---------- Record set ----------

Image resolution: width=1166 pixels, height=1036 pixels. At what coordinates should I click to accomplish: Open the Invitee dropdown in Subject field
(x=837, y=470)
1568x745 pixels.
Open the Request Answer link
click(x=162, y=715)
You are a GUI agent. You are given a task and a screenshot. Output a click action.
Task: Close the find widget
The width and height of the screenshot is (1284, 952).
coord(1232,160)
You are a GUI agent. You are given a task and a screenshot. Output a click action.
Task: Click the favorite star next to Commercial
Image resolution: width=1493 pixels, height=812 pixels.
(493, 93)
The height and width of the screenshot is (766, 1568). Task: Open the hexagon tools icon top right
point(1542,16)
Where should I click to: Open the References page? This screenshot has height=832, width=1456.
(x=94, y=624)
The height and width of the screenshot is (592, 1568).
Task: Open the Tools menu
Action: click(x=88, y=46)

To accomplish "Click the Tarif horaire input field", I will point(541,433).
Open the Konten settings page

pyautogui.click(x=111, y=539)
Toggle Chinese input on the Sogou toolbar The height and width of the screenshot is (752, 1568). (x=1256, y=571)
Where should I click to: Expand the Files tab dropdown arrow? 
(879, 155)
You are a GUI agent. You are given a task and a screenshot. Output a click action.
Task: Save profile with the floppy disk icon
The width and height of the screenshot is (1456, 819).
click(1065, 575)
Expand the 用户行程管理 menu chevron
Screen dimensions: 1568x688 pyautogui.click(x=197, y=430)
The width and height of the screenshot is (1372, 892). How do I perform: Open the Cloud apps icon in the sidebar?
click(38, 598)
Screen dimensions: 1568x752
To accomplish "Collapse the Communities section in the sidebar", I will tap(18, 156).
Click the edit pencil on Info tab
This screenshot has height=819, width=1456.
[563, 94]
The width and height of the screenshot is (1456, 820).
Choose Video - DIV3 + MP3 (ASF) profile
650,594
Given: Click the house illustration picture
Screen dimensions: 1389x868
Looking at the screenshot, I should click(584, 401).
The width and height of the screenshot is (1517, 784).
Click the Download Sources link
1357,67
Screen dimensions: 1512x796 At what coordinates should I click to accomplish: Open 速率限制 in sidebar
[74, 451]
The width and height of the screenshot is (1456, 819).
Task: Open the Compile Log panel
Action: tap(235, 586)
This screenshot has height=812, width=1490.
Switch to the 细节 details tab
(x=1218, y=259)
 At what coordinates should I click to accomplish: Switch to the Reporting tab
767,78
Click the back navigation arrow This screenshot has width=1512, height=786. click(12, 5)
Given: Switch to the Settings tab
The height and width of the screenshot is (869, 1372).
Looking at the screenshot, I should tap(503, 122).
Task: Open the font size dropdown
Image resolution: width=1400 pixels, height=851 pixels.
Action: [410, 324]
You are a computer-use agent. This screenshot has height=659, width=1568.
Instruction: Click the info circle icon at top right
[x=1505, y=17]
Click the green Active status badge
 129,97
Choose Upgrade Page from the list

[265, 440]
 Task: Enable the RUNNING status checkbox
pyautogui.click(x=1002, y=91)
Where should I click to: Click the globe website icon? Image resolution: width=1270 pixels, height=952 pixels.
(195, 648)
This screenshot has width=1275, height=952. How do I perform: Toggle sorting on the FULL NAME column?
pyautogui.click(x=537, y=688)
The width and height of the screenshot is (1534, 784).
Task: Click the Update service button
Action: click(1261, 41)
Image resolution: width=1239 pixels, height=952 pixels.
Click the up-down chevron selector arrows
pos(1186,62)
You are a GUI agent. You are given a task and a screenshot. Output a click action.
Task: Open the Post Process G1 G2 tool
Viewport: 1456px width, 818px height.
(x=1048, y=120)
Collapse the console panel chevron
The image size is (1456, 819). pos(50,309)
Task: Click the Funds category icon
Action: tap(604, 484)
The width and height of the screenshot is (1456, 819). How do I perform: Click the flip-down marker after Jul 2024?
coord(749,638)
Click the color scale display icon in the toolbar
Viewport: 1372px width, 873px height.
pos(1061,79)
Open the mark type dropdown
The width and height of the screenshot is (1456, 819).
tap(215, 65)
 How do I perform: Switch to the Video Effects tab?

----------

### Description of the task
Word for word, repeat the data from its first line through the line with "Task: Close the find widget", including both of those lines and no others.

### Your response
Image resolution: width=1166 pixels, height=1036 pixels. At what coordinates should I click to accomplish: Open the Invitee dropdown in Subject field
(x=837, y=470)
1568x745 pixels.
Open the Request Answer link
click(x=162, y=715)
You are a GUI agent. You are given a task and a screenshot. Output a click action.
Task: Close the find widget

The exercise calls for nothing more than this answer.